Your objective: A complete and exact copy of the data below is required.
══ Exercise materials ══
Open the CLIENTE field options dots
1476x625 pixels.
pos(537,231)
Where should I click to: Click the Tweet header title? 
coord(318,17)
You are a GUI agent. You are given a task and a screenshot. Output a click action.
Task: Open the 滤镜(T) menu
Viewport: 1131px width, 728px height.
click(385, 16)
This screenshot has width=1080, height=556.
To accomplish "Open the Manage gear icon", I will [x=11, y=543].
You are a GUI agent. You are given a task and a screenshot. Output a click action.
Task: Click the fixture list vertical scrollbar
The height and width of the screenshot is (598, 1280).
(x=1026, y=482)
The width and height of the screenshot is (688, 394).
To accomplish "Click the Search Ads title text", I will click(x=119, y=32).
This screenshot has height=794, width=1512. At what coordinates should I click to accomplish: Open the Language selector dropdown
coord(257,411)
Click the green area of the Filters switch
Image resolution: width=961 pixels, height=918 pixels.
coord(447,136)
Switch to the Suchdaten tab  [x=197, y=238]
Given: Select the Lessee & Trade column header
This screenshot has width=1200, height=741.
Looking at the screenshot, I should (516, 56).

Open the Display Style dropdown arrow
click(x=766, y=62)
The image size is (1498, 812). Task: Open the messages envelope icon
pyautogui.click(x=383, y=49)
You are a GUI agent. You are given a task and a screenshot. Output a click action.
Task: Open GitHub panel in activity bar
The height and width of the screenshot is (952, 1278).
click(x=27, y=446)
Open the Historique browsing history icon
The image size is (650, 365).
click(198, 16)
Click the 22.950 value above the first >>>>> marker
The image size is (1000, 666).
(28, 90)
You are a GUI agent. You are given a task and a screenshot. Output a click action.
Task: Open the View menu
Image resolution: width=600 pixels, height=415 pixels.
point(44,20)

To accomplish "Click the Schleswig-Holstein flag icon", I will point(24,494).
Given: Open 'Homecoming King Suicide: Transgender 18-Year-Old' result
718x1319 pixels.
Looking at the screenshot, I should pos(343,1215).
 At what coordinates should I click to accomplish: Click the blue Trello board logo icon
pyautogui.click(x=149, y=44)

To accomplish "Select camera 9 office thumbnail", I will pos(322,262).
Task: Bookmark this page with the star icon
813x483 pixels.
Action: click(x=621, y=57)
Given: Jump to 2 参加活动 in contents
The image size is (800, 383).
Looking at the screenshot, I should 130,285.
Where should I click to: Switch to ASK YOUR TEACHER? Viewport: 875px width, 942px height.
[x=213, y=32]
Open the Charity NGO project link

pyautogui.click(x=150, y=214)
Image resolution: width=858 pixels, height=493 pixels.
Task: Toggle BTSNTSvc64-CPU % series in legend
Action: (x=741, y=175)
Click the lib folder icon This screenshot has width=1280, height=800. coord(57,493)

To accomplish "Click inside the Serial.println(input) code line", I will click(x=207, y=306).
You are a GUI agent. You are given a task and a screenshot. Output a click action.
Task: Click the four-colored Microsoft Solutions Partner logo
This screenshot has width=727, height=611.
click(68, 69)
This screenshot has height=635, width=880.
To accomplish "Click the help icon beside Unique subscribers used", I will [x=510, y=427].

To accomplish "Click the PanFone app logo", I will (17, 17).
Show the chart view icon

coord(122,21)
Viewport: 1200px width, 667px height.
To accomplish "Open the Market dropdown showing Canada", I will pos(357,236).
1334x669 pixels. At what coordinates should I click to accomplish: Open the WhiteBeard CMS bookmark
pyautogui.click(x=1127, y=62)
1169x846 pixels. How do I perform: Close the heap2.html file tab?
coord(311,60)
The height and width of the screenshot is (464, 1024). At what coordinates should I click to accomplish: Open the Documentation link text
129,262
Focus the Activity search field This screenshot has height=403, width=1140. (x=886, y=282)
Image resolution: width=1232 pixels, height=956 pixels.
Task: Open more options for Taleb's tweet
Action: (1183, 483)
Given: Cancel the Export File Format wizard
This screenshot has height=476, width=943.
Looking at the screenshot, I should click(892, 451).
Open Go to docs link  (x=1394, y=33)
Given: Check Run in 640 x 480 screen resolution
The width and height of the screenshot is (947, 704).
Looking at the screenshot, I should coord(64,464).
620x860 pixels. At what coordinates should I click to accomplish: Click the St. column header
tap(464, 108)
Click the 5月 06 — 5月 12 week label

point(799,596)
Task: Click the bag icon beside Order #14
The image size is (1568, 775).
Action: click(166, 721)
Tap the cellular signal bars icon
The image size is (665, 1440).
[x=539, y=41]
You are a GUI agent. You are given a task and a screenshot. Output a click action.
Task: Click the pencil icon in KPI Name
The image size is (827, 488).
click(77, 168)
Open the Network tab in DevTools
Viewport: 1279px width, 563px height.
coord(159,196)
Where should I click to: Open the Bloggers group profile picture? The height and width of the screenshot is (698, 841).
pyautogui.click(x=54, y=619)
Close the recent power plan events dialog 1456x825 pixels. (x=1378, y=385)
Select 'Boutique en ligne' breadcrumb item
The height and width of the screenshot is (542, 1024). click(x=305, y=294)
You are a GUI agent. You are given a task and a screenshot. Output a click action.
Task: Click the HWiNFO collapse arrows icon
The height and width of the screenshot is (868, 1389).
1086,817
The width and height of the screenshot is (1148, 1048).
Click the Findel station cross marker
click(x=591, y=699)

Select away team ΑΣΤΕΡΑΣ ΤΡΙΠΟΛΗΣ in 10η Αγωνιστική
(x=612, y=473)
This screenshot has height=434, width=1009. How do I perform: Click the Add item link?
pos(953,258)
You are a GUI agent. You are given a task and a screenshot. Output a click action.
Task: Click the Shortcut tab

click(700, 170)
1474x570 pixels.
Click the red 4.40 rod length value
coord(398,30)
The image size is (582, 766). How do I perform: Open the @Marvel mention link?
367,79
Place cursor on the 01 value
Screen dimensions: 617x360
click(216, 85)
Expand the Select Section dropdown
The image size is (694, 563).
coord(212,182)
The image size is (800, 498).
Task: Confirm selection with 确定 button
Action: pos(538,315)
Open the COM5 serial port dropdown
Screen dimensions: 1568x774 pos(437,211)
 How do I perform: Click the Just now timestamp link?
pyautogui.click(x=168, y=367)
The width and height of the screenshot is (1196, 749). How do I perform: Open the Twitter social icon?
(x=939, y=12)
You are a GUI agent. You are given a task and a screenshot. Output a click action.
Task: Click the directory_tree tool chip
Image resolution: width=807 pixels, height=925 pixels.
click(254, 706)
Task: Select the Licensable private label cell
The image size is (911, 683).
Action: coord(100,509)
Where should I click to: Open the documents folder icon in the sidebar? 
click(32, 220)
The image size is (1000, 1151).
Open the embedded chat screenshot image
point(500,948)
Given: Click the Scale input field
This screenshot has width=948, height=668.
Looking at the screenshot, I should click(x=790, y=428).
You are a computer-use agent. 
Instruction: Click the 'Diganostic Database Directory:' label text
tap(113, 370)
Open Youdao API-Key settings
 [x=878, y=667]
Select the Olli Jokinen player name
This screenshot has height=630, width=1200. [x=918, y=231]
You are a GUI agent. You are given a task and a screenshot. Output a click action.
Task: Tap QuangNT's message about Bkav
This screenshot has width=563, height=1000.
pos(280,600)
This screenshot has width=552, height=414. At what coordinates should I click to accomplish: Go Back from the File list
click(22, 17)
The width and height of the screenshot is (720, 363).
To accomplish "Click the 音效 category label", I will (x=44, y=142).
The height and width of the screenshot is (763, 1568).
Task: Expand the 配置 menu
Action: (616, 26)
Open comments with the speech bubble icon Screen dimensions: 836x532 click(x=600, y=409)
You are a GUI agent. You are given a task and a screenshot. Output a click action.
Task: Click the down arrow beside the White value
═══
Answer box:
Open the CLIENTE field options dots
1476x625 pixels.
pos(537,231)
Where should I click to: Click the Tweet header title? 
coord(318,17)
You are a GUI agent. You are given a task and a screenshot. Output a click action.
Task: Open the 滤镜(T) menu
Viewport: 1131px width, 728px height.
click(385, 16)
This screenshot has width=1080, height=556.
To accomplish "Open the Manage gear icon", I will [x=11, y=543].
You are a GUI agent. You are given a task and a screenshot. Output a click action.
Task: Click the fixture list vertical scrollbar
The height and width of the screenshot is (598, 1280).
(x=1026, y=482)
The width and height of the screenshot is (688, 394).
To accomplish "Click the Search Ads title text", I will click(x=119, y=32).
This screenshot has height=794, width=1512. At what coordinates should I click to accomplish: Open the Language selector dropdown
coord(257,411)
Click the green area of the Filters switch
Image resolution: width=961 pixels, height=918 pixels.
coord(447,136)
Switch to the Suchdaten tab  [x=197, y=238]
Given: Select the Lessee & Trade column header
This screenshot has width=1200, height=741.
Looking at the screenshot, I should (516, 56).

Open the Display Style dropdown arrow
click(x=766, y=62)
The image size is (1498, 812). Task: Open the messages envelope icon
pyautogui.click(x=383, y=49)
You are a GUI agent. You are given a task and a screenshot. Output a click action.
Task: Open GitHub panel in activity bar
The height and width of the screenshot is (952, 1278).
click(x=27, y=446)
Open the Historique browsing history icon
The image size is (650, 365).
click(198, 16)
Click the 22.950 value above the first >>>>> marker
The image size is (1000, 666).
(28, 90)
You are a GUI agent. You are given a task and a screenshot. Output a click action.
Task: Open the View menu
Image resolution: width=600 pixels, height=415 pixels.
point(44,20)

To accomplish "Click the Schleswig-Holstein flag icon", I will point(24,494).
Given: Open 'Homecoming King Suicide: Transgender 18-Year-Old' result
718x1319 pixels.
Looking at the screenshot, I should pos(343,1215).
 At what coordinates should I click to accomplish: Click the blue Trello board logo icon
pyautogui.click(x=149, y=44)

To accomplish "Select camera 9 office thumbnail", I will pos(322,262).
Task: Bookmark this page with the star icon
813x483 pixels.
Action: click(x=621, y=57)
Given: Jump to 2 参加活动 in contents
The image size is (800, 383).
Looking at the screenshot, I should 130,285.
Where should I click to: Switch to ASK YOUR TEACHER? Viewport: 875px width, 942px height.
[x=213, y=32]
Open the Charity NGO project link

pyautogui.click(x=150, y=214)
Image resolution: width=858 pixels, height=493 pixels.
Task: Toggle BTSNTSvc64-CPU % series in legend
Action: (x=741, y=175)
Click the lib folder icon This screenshot has width=1280, height=800. coord(57,493)

To accomplish "Click inside the Serial.println(input) code line", I will click(x=207, y=306).
You are a GUI agent. You are given a task and a screenshot. Output a click action.
Task: Click the four-colored Microsoft Solutions Partner logo
This screenshot has width=727, height=611.
click(68, 69)
This screenshot has height=635, width=880.
To accomplish "Click the help icon beside Unique subscribers used", I will [x=510, y=427].

To accomplish "Click the PanFone app logo", I will (17, 17).
Show the chart view icon

coord(122,21)
Viewport: 1200px width, 667px height.
To accomplish "Open the Market dropdown showing Canada", I will pos(357,236).
1334x669 pixels. At what coordinates should I click to accomplish: Open the WhiteBeard CMS bookmark
pyautogui.click(x=1127, y=62)
1169x846 pixels. How do I perform: Close the heap2.html file tab?
coord(311,60)
The height and width of the screenshot is (464, 1024). At what coordinates should I click to accomplish: Open the Documentation link text
129,262
Focus the Activity search field This screenshot has height=403, width=1140. (x=886, y=282)
Image resolution: width=1232 pixels, height=956 pixels.
Task: Open more options for Taleb's tweet
Action: (1183, 483)
Given: Cancel the Export File Format wizard
This screenshot has height=476, width=943.
Looking at the screenshot, I should click(892, 451).
Open Go to docs link  (x=1394, y=33)
Given: Check Run in 640 x 480 screen resolution
The width and height of the screenshot is (947, 704).
Looking at the screenshot, I should coord(64,464).
620x860 pixels. At what coordinates should I click to accomplish: Click the St. column header
tap(464, 108)
Click the 5月 06 — 5月 12 week label

point(799,596)
Task: Click the bag icon beside Order #14
The image size is (1568, 775).
Action: click(166, 721)
Tap the cellular signal bars icon
The image size is (665, 1440).
[x=539, y=41]
You are a GUI agent. You are given a task and a screenshot. Output a click action.
Task: Click the pencil icon in KPI Name
The image size is (827, 488).
click(77, 168)
Open the Network tab in DevTools
Viewport: 1279px width, 563px height.
coord(159,196)
Where should I click to: Open the Bloggers group profile picture? The height and width of the screenshot is (698, 841).
pyautogui.click(x=54, y=619)
Close the recent power plan events dialog 1456x825 pixels. (x=1378, y=385)
Select 'Boutique en ligne' breadcrumb item
The height and width of the screenshot is (542, 1024). click(x=305, y=294)
You are a GUI agent. You are given a task and a screenshot. Output a click action.
Task: Click the HWiNFO collapse arrows icon
The height and width of the screenshot is (868, 1389).
1086,817
The width and height of the screenshot is (1148, 1048).
Click the Findel station cross marker
click(x=591, y=699)

Select away team ΑΣΤΕΡΑΣ ΤΡΙΠΟΛΗΣ in 10η Αγωνιστική
(x=612, y=473)
This screenshot has height=434, width=1009. How do I perform: Click the Add item link?
pos(953,258)
You are a GUI agent. You are given a task and a screenshot. Output a click action.
Task: Click the Shortcut tab

click(700, 170)
1474x570 pixels.
Click the red 4.40 rod length value
coord(398,30)
The image size is (582, 766). How do I perform: Open the @Marvel mention link?
367,79
Place cursor on the 01 value
Screen dimensions: 617x360
click(216, 85)
Expand the Select Section dropdown
The image size is (694, 563).
coord(212,182)
The image size is (800, 498).
Task: Confirm selection with 确定 button
Action: pos(538,315)
Open the COM5 serial port dropdown
Screen dimensions: 1568x774 pos(437,211)
 How do I perform: Click the Just now timestamp link?
pyautogui.click(x=168, y=367)
The width and height of the screenshot is (1196, 749). How do I perform: Open the Twitter social icon?
(x=939, y=12)
You are a GUI agent. You are given a task and a screenshot. Output a click action.
Task: Click the directory_tree tool chip
Image resolution: width=807 pixels, height=925 pixels.
click(254, 706)
Task: Select the Licensable private label cell
The image size is (911, 683).
Action: coord(100,509)
Where should I click to: Open the documents folder icon in the sidebar? 
click(32, 220)
The image size is (1000, 1151).
Open the embedded chat screenshot image
point(500,948)
Given: Click the Scale input field
This screenshot has width=948, height=668.
Looking at the screenshot, I should click(x=790, y=428).
You are a computer-use agent. 
Instruction: Click the 'Diganostic Database Directory:' label text
tap(113, 370)
Open Youdao API-Key settings
 [x=878, y=667]
Select the Olli Jokinen player name
This screenshot has height=630, width=1200. [x=918, y=231]
You are a GUI agent. You are given a task and a screenshot. Output a click action.
Task: Tap QuangNT's message about Bkav
This screenshot has width=563, height=1000.
pos(280,600)
This screenshot has width=552, height=414. At what coordinates should I click to accomplish: Go Back from the File list
click(22, 17)
The width and height of the screenshot is (720, 363).
To accomplish "Click the 音效 category label", I will (x=44, y=142).
The height and width of the screenshot is (763, 1568).
Task: Expand the 配置 menu
Action: (616, 26)
Open comments with the speech bubble icon Screen dimensions: 836x532 click(x=600, y=409)
You are a GUI agent. You are given a task and a screenshot. Output a click action.
Task: Click the down arrow beside the White value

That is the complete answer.